Description of the task: What follows is a set of entries; retype all of them exactly.

Collected data entries:
Segment Open

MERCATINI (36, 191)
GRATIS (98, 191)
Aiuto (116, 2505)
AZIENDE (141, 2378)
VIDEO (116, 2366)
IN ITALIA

Segment Closed

Finished exercise:
MERCATINI (36, 191)
GRATIS (98, 191)
Aiuto (116, 2505)
AZIENDE (141, 2378)
VIDEO (116, 2366)
IN ITALIA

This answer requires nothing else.